_TASK OBJECTIVE_
Reproduce every line of the records from the one containing "Click the lock button in Start menu" down to the one containing "pyautogui.click(x=1388, y=180)", both included, exactly as they appear.

_MATERIAL SUPPLIED_
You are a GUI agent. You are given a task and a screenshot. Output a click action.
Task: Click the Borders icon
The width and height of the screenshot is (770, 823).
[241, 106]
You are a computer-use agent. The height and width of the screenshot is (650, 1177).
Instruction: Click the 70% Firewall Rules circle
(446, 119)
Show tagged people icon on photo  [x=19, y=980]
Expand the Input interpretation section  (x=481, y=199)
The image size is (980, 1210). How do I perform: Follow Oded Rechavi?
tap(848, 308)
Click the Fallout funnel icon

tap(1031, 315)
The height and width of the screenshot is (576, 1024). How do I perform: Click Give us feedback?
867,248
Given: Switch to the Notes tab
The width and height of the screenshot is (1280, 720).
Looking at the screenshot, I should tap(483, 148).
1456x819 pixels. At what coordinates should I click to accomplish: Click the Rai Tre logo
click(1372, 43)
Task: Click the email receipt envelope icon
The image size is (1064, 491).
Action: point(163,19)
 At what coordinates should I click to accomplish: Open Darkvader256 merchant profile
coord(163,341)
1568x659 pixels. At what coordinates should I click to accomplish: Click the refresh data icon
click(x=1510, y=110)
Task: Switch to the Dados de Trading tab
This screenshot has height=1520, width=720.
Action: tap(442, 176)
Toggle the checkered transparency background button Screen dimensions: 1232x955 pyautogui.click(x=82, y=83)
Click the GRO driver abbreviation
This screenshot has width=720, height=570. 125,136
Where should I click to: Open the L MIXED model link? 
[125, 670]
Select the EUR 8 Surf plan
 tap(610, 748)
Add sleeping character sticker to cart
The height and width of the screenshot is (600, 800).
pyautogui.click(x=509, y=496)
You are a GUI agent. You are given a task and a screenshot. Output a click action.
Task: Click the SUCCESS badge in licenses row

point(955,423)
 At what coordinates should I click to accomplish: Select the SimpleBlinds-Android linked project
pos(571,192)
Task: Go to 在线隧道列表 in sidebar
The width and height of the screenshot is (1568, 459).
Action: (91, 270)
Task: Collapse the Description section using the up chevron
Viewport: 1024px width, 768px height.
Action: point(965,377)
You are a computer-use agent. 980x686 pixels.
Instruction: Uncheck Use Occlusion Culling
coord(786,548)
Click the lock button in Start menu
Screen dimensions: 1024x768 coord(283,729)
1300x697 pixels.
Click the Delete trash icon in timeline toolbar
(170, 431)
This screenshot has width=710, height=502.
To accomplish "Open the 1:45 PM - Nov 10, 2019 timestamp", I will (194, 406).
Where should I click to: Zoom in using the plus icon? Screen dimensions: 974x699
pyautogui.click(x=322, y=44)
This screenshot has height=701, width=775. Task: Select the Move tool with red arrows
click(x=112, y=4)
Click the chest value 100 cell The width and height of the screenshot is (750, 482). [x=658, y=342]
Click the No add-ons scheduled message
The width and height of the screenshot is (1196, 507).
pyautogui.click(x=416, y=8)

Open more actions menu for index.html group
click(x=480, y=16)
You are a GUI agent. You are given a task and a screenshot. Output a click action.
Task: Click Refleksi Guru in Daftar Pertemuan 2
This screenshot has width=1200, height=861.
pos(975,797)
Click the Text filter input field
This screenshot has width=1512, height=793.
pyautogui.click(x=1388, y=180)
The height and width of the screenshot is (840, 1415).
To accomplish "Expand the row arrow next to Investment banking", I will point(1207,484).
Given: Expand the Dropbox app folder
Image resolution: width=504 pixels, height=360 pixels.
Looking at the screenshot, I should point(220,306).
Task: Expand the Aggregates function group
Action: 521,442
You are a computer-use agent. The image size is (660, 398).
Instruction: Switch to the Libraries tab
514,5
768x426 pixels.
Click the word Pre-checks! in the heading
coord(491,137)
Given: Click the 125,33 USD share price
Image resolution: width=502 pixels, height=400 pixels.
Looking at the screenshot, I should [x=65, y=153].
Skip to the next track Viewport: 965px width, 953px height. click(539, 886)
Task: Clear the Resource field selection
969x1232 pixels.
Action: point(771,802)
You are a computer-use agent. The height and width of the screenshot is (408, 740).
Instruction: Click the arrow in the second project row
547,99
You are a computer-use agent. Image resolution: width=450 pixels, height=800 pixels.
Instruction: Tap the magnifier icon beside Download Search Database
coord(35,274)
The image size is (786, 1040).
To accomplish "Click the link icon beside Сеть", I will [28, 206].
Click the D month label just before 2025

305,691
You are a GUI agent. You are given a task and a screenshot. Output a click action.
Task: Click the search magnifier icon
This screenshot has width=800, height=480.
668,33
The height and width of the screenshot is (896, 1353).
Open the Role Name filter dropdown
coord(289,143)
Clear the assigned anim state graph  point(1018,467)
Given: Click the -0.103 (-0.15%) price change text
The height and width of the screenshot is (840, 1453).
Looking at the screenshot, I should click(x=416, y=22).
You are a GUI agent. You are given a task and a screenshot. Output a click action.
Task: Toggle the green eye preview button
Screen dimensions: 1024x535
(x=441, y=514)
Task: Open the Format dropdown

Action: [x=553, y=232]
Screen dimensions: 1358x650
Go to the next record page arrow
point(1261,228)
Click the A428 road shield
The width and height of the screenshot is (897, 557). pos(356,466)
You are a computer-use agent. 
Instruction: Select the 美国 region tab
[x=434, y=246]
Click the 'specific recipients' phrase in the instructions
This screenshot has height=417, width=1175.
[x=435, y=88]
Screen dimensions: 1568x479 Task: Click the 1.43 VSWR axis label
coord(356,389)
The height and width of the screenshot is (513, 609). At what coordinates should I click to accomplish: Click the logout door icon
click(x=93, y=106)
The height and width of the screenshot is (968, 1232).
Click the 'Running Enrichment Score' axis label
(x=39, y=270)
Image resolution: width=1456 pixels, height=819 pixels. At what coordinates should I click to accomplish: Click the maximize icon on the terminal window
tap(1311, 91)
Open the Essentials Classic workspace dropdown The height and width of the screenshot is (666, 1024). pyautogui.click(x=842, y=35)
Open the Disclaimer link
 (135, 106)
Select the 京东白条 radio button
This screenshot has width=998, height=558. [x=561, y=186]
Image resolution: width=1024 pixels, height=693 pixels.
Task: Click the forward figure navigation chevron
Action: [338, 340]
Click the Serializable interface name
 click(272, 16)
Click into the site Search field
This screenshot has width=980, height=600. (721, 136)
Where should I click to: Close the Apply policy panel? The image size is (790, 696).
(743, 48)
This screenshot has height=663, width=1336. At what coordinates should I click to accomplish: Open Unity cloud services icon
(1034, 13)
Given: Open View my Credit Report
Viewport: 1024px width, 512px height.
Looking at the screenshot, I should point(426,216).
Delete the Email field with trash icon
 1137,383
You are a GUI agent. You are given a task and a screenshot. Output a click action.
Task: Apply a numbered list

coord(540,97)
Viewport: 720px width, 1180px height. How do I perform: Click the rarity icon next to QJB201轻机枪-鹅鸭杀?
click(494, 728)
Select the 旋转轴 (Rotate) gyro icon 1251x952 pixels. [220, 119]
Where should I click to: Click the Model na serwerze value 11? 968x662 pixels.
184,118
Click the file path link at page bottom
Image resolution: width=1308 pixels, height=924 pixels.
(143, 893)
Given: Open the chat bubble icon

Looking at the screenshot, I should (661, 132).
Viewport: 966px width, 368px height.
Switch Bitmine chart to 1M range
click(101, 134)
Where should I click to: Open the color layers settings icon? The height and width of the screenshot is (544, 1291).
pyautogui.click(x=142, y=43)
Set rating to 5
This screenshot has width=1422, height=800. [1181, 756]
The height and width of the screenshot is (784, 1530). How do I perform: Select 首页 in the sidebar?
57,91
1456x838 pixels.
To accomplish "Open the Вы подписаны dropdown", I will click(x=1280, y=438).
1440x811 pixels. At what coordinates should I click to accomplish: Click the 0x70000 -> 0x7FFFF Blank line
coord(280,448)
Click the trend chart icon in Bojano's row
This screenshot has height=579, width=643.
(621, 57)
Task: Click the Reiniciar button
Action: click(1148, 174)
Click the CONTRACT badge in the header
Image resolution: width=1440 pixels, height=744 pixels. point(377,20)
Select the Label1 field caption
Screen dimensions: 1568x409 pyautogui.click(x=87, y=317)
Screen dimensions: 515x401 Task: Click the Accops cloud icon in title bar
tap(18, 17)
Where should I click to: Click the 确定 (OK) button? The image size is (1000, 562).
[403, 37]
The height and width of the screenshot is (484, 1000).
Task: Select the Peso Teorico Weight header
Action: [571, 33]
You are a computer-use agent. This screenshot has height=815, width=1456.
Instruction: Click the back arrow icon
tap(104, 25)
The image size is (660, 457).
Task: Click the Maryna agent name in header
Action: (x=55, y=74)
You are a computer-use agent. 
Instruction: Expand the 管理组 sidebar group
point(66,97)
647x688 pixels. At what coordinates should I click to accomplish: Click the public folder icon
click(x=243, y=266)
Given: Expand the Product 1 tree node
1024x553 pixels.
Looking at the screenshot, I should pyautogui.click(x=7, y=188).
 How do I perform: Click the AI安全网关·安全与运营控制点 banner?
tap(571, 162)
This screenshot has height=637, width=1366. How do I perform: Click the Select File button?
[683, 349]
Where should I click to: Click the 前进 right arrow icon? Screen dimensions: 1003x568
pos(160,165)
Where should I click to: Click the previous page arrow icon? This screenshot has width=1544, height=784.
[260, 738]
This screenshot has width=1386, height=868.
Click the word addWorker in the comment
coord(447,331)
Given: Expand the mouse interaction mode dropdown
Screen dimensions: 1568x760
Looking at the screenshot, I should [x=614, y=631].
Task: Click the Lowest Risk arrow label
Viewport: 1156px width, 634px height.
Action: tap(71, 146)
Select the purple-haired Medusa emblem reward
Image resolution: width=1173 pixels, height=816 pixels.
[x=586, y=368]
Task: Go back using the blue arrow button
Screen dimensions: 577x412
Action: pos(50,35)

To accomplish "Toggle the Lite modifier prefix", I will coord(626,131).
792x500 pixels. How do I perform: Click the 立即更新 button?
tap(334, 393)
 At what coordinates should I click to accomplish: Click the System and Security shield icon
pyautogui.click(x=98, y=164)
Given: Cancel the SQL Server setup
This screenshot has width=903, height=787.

_SOLUTION_
Click the lock button in Start menu
Screen dimensions: 1024x768 coord(283,729)
1300x697 pixels.
Click the Delete trash icon in timeline toolbar
(170, 431)
This screenshot has width=710, height=502.
To accomplish "Open the 1:45 PM - Nov 10, 2019 timestamp", I will (194, 406).
Where should I click to: Zoom in using the plus icon? Screen dimensions: 974x699
pyautogui.click(x=322, y=44)
This screenshot has height=701, width=775. Task: Select the Move tool with red arrows
click(x=112, y=4)
Click the chest value 100 cell The width and height of the screenshot is (750, 482). [x=658, y=342]
Click the No add-ons scheduled message
The width and height of the screenshot is (1196, 507).
pyautogui.click(x=416, y=8)

Open more actions menu for index.html group
click(x=480, y=16)
You are a GUI agent. You are given a task and a screenshot. Output a click action.
Task: Click Refleksi Guru in Daftar Pertemuan 2
This screenshot has width=1200, height=861.
pos(975,797)
Click the Text filter input field
This screenshot has width=1512, height=793.
pyautogui.click(x=1388, y=180)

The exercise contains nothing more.